Institutions are hollowed out. The people are angry, anxious, distracted, or docile. Foreign military adventures go awry. Those soldiers return with an ax to grind. Rogues seize positions with violence and appoint their own.

These new authorities isolate, fool, pick off, and crucify dissenters. Authorities use them to show their power and prevent open resistance. Authorities then go after open resisters with that much more vengeance: they wouldn’t learn their lesson.

If solidarity against the authorities is not possible, what use is art anyway? You hear a buzz at the door, open it, and pick up a cardboard box with daily rations for those in lockdown. You eat the beans, hard boiled egg, and bread. The smog clogs the city. Outside the window are clouds of tear gas, yells, a few thuds, and then the yells went quiet.

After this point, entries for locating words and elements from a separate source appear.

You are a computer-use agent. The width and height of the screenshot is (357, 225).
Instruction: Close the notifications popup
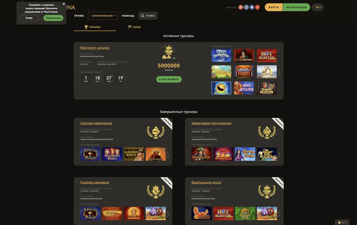(64, 4)
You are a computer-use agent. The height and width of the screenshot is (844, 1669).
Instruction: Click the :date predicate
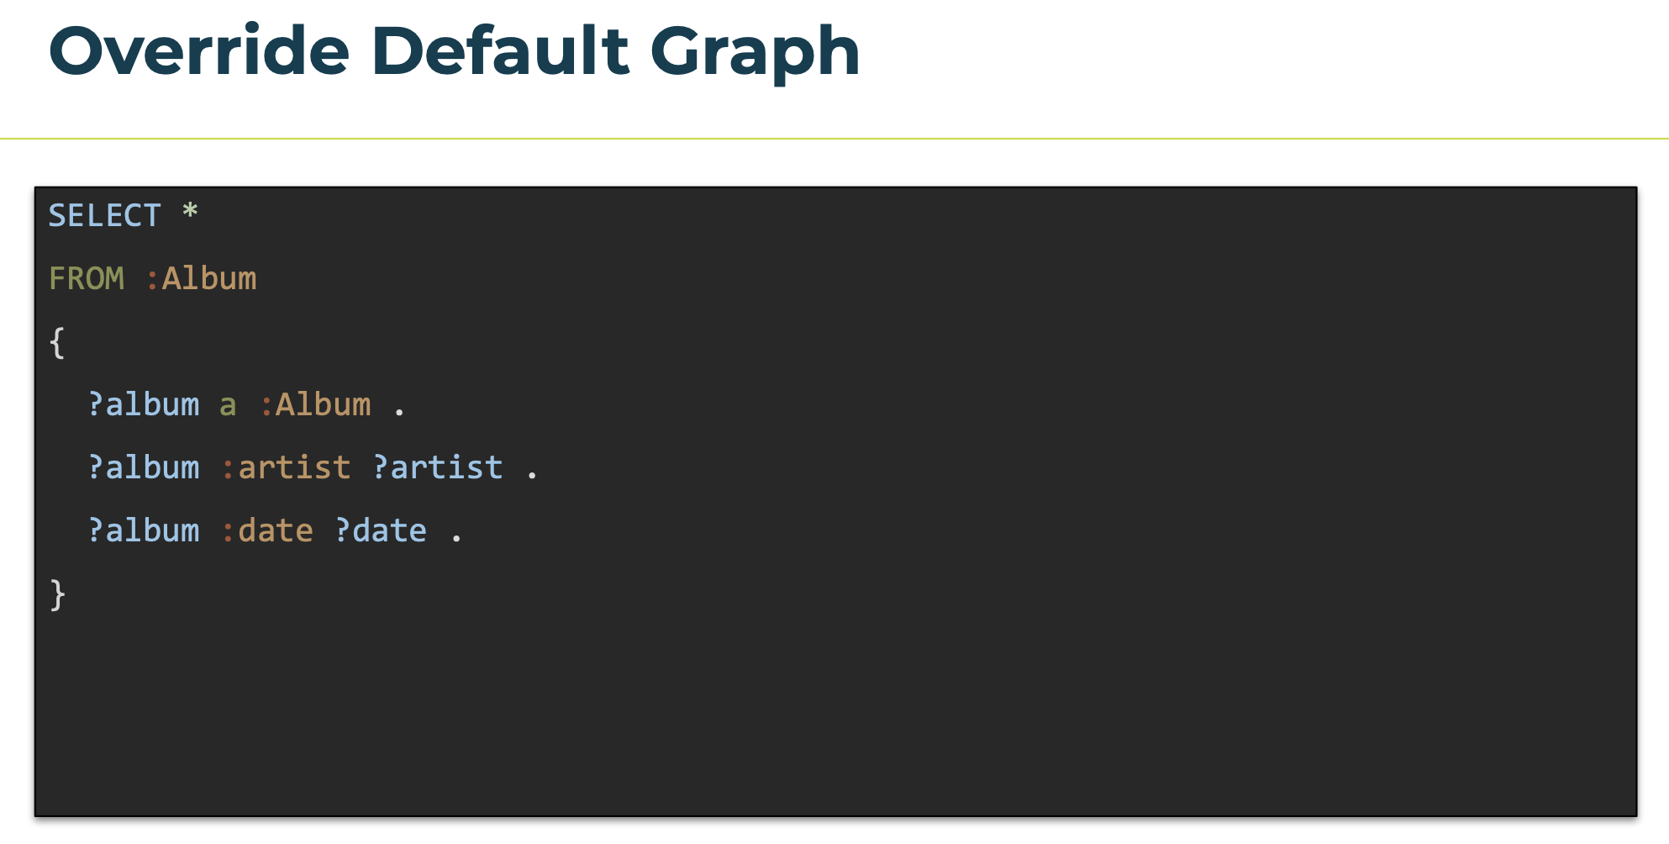[x=267, y=531]
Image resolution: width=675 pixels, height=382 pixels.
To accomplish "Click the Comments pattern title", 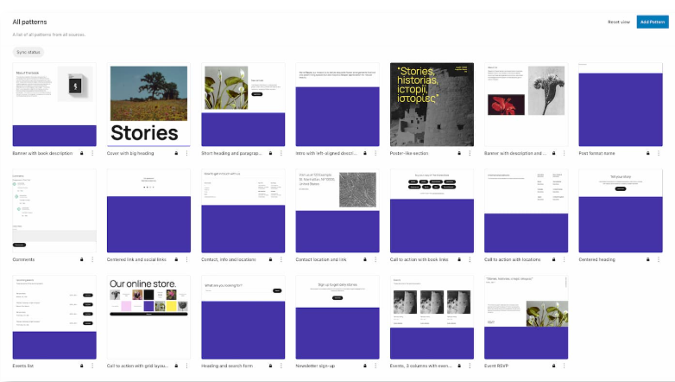I will 25,259.
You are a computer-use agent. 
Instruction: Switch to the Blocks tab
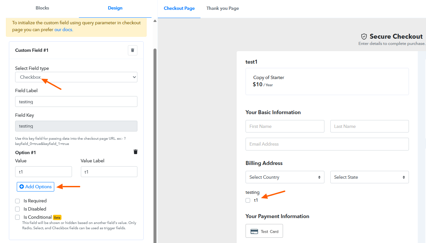pyautogui.click(x=42, y=8)
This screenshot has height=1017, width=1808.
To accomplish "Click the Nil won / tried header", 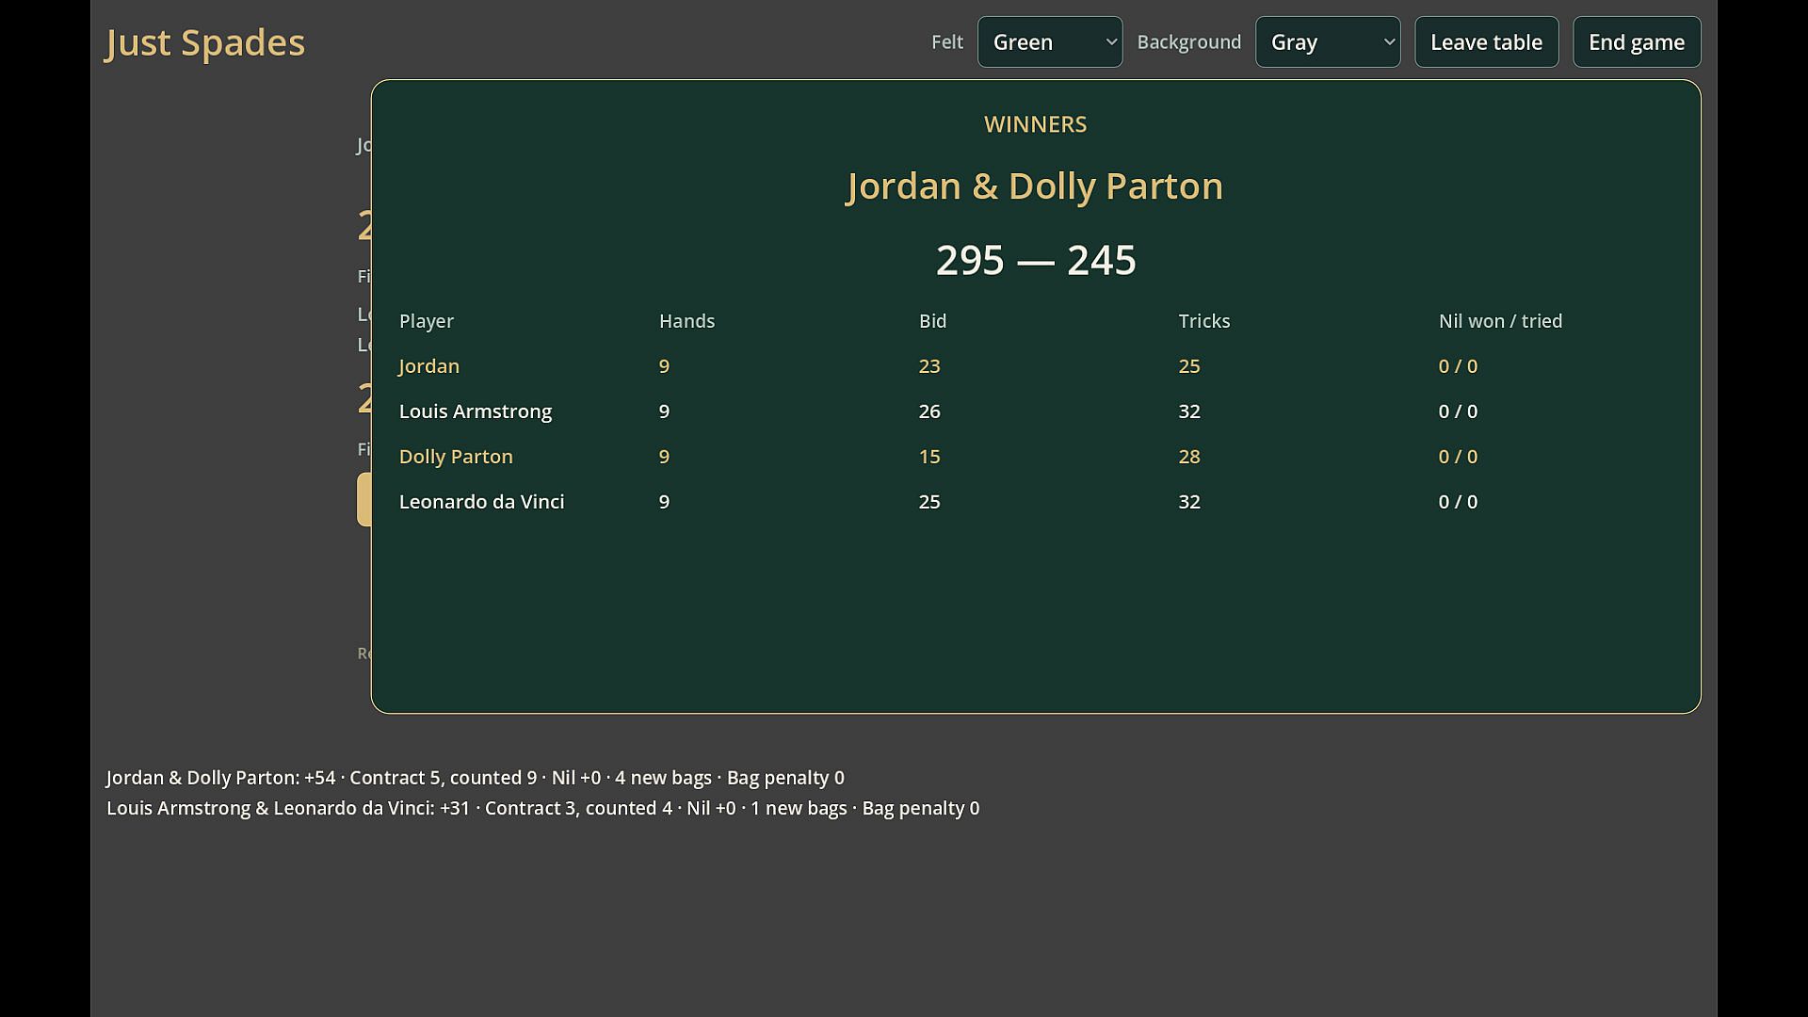I will click(1500, 321).
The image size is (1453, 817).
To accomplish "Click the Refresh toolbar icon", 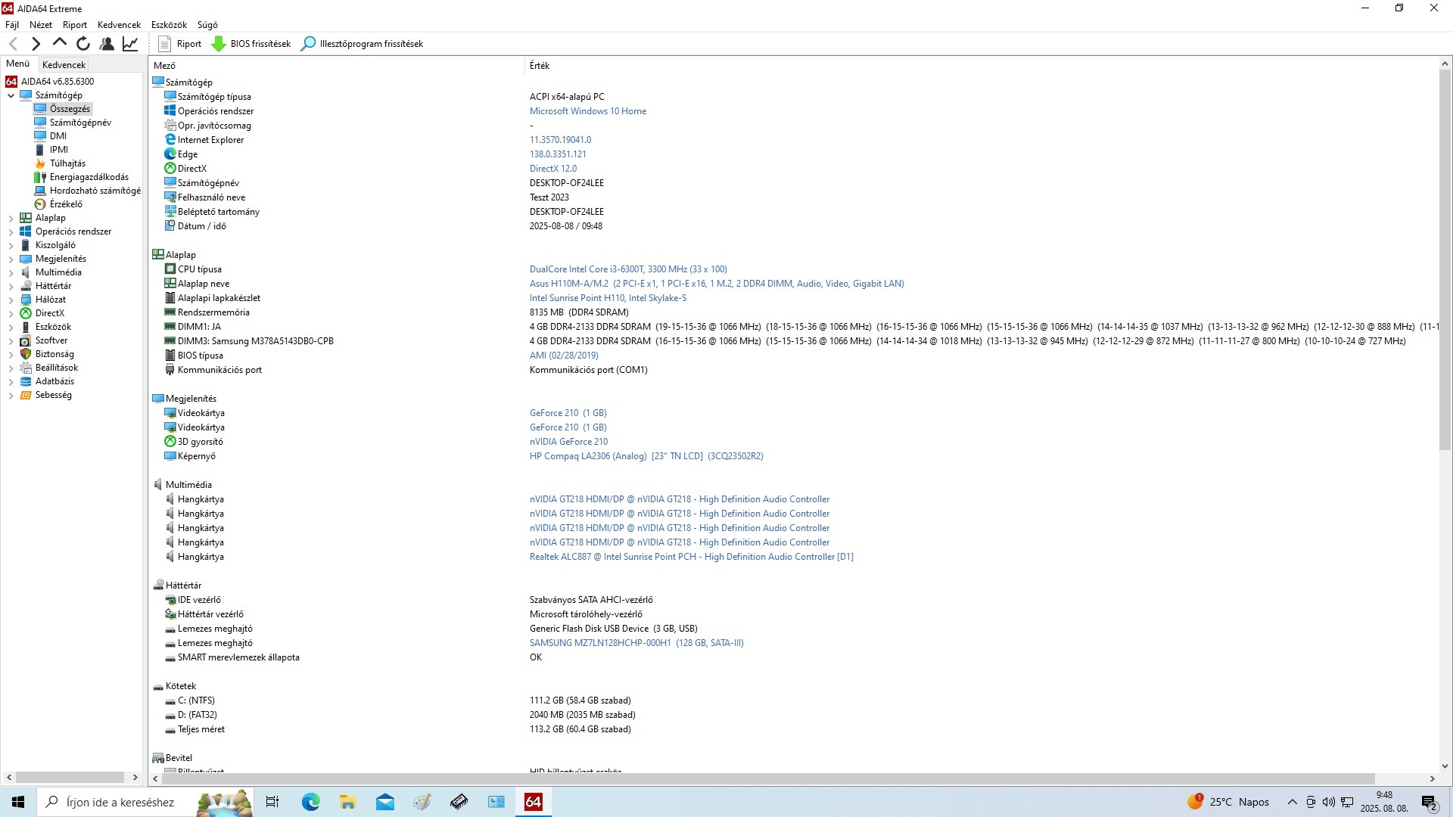I will click(x=83, y=44).
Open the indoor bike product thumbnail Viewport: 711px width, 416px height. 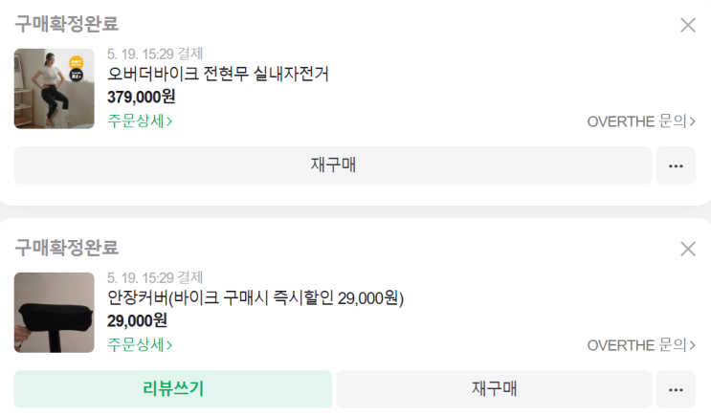tap(55, 89)
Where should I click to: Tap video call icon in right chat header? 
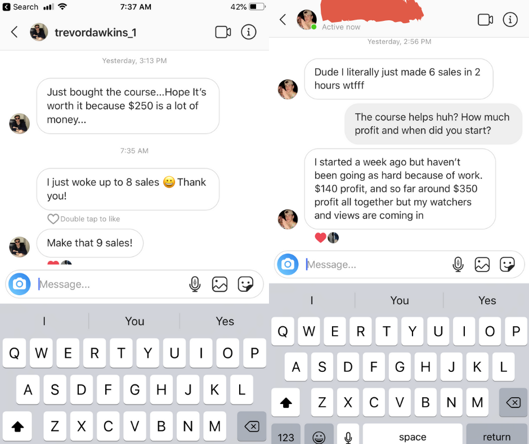coord(485,20)
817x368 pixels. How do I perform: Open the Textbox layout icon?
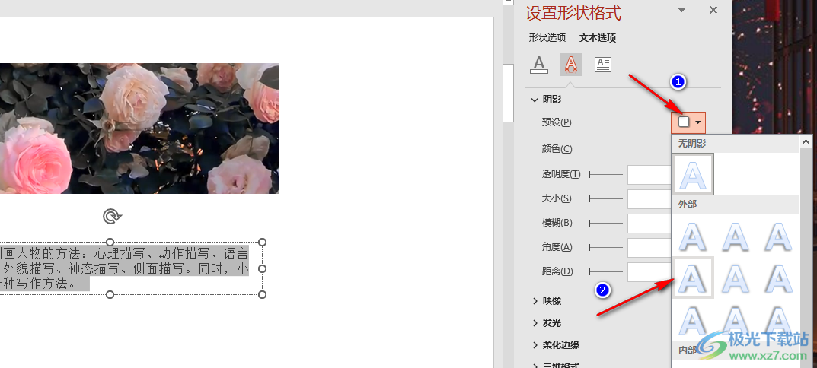pos(603,65)
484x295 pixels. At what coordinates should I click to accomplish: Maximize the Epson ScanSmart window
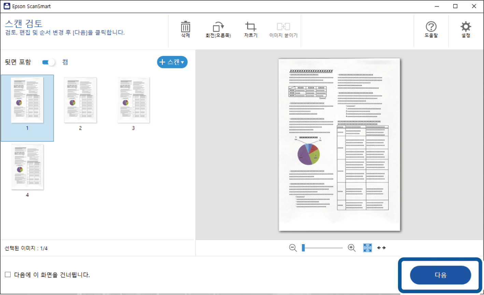click(x=455, y=6)
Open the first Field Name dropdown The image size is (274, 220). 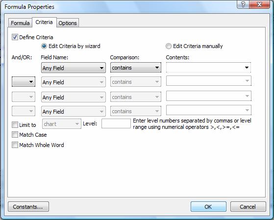point(74,68)
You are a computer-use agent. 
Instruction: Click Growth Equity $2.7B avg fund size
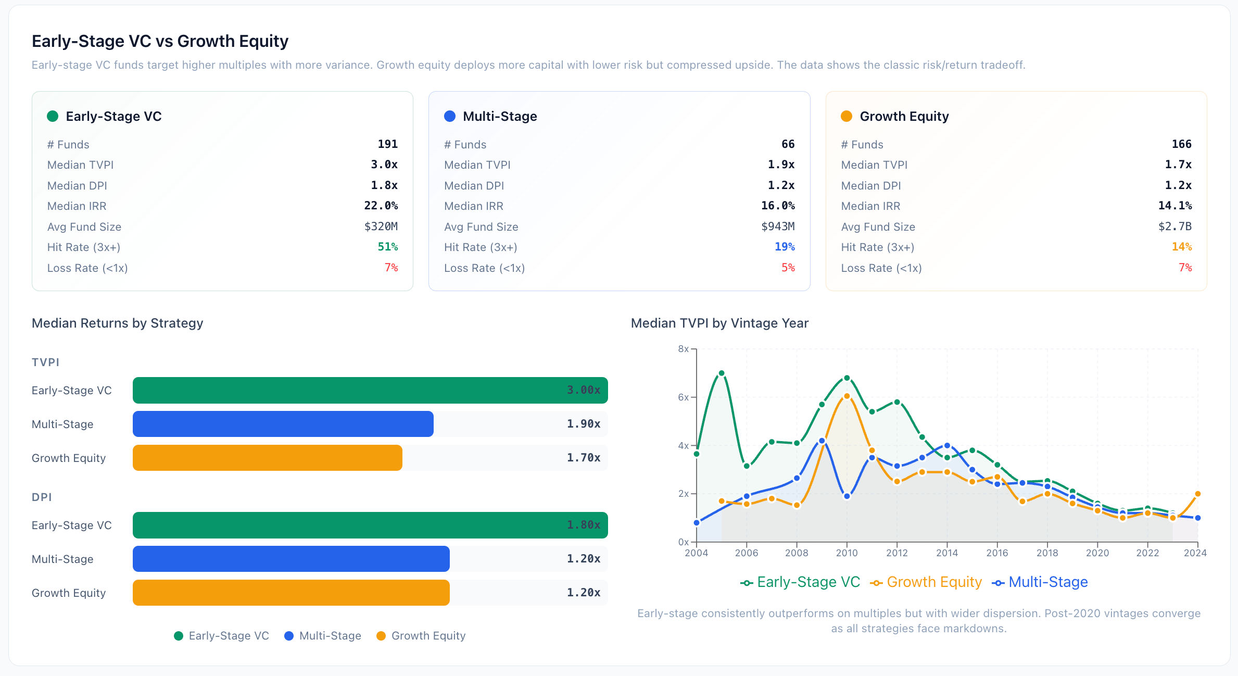point(1175,227)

tear gas on a street with armored vehicles

You sit on the bed, look at the couple of remaining books there, and wonder: isn’t art to change you or events outside?

Or maybe art serves as a salve and direction for a troubled consciousness. Didn’t remembering Basho from school, and imagining the Milky Way stretching across the night sky, distract you from the pain of the gun to the teeth and the body bruises after the attack?

Akutagawa’s work is not political. But how can he avoid the rapid change in his country? Did this change affect his work like Soseki’s? Or did he have another solution? You incinerate the film strips as agreed, unbox the next box with brown stripes, and unspool the next section on this author.